Wednesday, May 16, 2012

IS THERE A CURATOR IN THE HOUSE?

It was a rainy day in Dayton on Sunday. Ken left on an early flight to attend a conference in Austin. Riley curled up on the couch and didn’t even raise his head when I suggested a walk. I held up his leash. He just blinked at me and tucked his nose under his tail. So, fine. I did my weekly online Weight Watchers weigh-in, made some tea and a tomato/egg scramble and then served it to myself on cracked oat toast. I tallied up my breakfast points, checked out what was posted on Facebook, did the crossword, poured a second cup of tea which meant I wouldn’t be venturing too far from home any time soon if you get my drift, watched a two-hour Masterpiece Classic I had recorded a couple of weeks ago, and finally by 11:00 I thought I should get out of the jammies, get dressed and do something productive.

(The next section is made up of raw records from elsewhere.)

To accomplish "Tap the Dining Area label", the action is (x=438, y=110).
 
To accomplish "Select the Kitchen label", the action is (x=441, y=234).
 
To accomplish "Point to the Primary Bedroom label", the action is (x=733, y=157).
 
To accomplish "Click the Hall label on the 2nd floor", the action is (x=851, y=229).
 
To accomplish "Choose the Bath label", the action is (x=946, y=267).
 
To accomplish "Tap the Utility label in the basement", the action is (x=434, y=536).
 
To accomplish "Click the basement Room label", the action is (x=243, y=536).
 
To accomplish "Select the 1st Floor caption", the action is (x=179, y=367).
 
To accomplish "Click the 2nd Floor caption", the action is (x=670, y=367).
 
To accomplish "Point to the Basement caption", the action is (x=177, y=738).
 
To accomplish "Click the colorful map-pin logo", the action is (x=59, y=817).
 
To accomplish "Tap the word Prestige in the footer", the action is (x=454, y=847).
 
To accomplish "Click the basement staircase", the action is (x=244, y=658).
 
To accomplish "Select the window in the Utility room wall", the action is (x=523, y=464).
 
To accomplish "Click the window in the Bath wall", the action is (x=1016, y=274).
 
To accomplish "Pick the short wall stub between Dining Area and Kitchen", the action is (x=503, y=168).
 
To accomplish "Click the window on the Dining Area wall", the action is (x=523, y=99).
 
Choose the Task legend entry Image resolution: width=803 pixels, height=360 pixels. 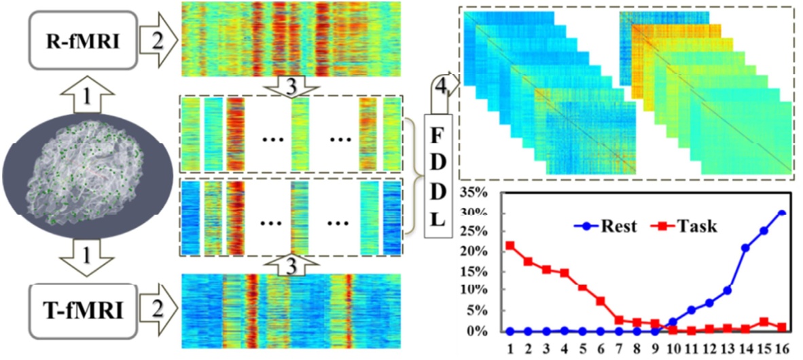(686, 226)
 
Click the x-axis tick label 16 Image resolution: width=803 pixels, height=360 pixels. (781, 347)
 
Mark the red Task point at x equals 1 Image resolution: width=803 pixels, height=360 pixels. (510, 246)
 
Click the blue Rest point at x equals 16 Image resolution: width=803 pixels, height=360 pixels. (781, 213)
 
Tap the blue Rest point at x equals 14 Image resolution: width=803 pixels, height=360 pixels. (745, 248)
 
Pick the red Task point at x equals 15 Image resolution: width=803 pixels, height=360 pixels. (764, 322)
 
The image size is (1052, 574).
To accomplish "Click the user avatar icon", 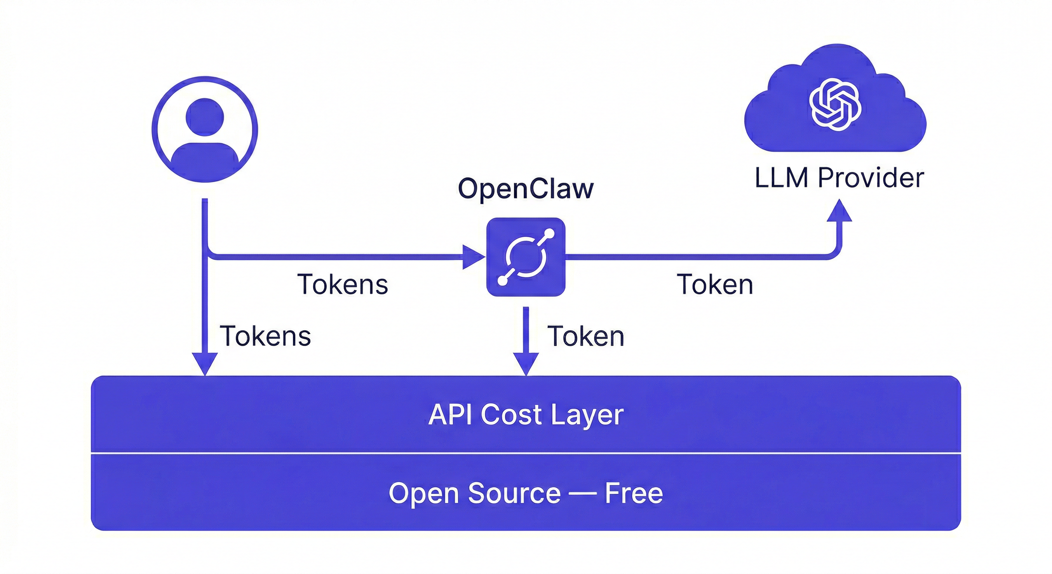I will tap(205, 129).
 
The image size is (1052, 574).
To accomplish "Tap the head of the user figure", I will tap(205, 117).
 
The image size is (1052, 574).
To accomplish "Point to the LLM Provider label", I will tap(839, 178).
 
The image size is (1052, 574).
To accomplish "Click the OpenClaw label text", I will tap(526, 189).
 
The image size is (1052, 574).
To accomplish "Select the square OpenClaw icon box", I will tap(526, 257).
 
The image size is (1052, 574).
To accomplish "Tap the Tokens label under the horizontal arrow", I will tap(342, 284).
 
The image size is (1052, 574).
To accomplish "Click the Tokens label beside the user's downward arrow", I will tap(266, 336).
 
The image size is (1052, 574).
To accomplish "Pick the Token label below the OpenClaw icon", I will tap(586, 336).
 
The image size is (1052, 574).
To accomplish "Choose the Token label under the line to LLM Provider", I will tap(715, 284).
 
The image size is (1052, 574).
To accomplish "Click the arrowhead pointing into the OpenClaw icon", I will tap(473, 257).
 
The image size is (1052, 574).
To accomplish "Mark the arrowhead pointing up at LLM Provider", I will tap(839, 211).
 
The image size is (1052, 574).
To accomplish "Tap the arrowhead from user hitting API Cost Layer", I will tap(205, 364).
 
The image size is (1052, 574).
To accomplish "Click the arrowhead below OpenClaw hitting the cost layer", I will tap(526, 364).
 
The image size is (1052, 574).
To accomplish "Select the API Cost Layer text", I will tap(526, 415).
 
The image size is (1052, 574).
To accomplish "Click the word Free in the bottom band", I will tap(634, 493).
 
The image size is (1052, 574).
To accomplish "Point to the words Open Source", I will tap(474, 493).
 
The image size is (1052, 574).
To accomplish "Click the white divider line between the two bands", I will tap(526, 453).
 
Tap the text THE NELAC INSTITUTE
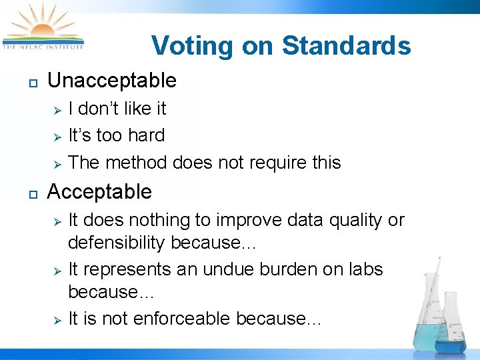(43, 47)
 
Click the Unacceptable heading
(112, 81)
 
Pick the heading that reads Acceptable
(99, 192)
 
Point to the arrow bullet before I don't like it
(58, 109)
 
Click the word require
(272, 163)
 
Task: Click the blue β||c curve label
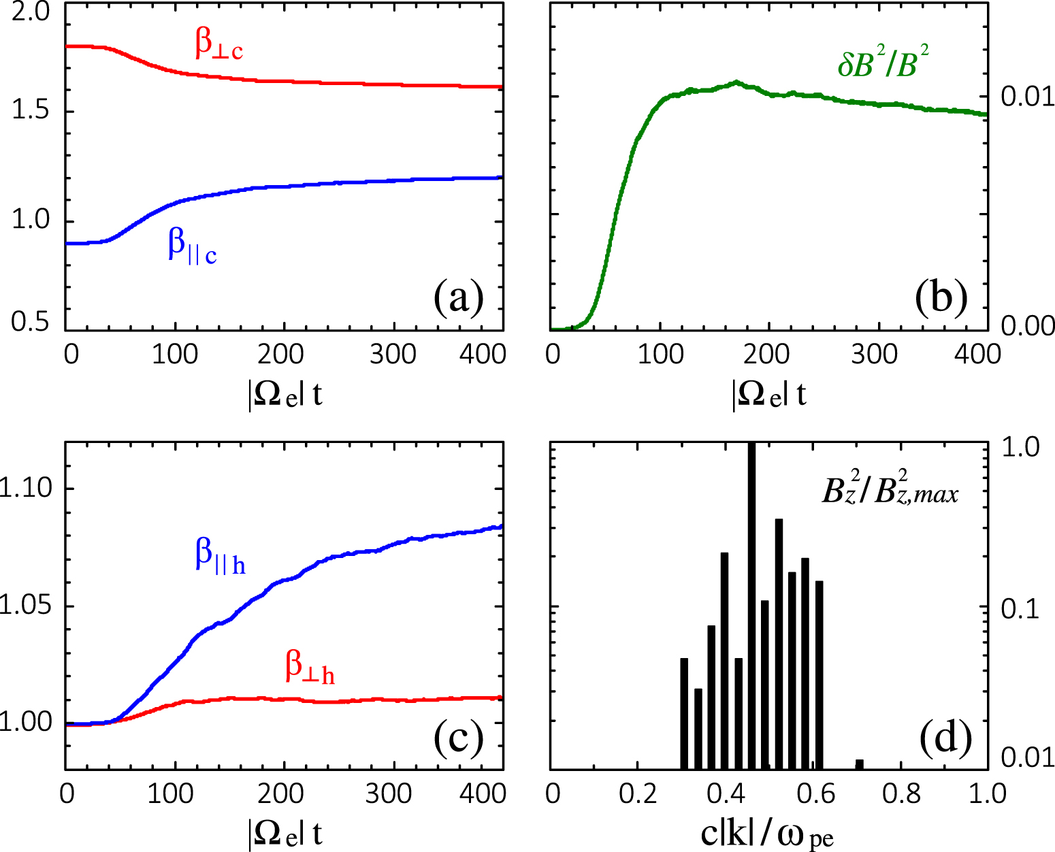point(193,246)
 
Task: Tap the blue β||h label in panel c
point(220,556)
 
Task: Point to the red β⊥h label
point(310,666)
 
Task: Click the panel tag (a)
point(459,297)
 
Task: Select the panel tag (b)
point(941,297)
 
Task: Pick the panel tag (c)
point(459,738)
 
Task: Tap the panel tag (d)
point(945,738)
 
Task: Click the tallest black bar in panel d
point(751,606)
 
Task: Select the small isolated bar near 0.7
point(859,764)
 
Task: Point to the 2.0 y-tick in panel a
point(31,13)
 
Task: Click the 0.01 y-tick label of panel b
point(1027,97)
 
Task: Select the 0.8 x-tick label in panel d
point(901,793)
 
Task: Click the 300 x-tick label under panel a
point(393,354)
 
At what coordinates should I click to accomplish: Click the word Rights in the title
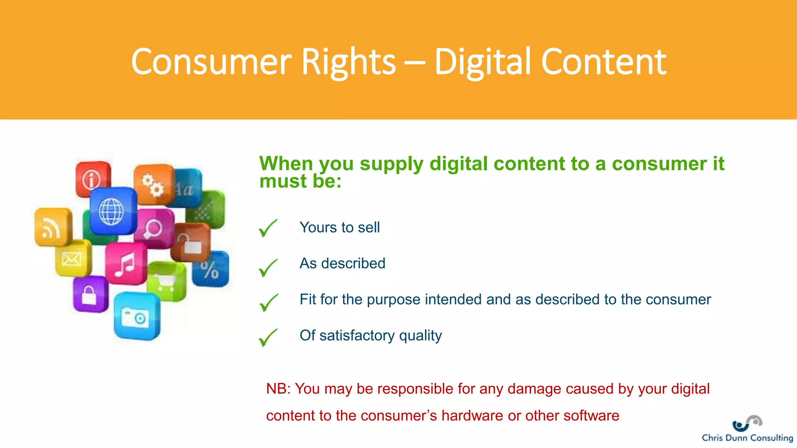pos(348,62)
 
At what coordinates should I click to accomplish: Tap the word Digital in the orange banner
pos(483,62)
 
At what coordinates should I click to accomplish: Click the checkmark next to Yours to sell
pos(268,228)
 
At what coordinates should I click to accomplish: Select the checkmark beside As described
pos(268,268)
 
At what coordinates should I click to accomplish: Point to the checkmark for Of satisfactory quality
pos(268,337)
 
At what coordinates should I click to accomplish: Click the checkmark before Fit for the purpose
pos(269,303)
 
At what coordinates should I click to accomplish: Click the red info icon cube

That uncharacteristic spark of energy led to cleaning out the closet in the bedroom that we refer to as our home office, aka, the Museum of Junk.

Among the assorted artifacts I unearthed that I hadn’t seen in the three years since we moved into the house were the following:

One bin of computer cords and various demo CDs, the purposes for which I have no idea because the computer, printer and all other electronics seem to be operating just fine without them.

Seven mismatched toss cushions that no longer participate in our home décor.

Three logo-emblazoned conference tote bags with matching aluminum travel mugs.

Four old, non-digital cameras and a disabled tripod with only two working legs.

One gallon-sized baggie filled with pens; none of which work.

Five manufacturer’s boxes for electronics that we no longer own.

One bag of Canadian ephemera – i.e., a bunch of plastic items imprinted with the maple leaf.

One floor mop.

One file folder of photos, cartoons and memos that used to be pinned to my office divider at my job in Buffalo.

Seriously. Why do we keep this stuff? No, I mean really. It’s an interesting question. As someone with museum experience, this is fascinating to me. Imagine historians of the future examining the relics of our age. They might assess today’s trash as harboring momentous social and cultural implications. Those articles from the closet could turn out to be treasures, clearly. Stuff with impressive provenance. Creditable objects worthy of interpretation and preservation. Slap a label on them and call them exhibits!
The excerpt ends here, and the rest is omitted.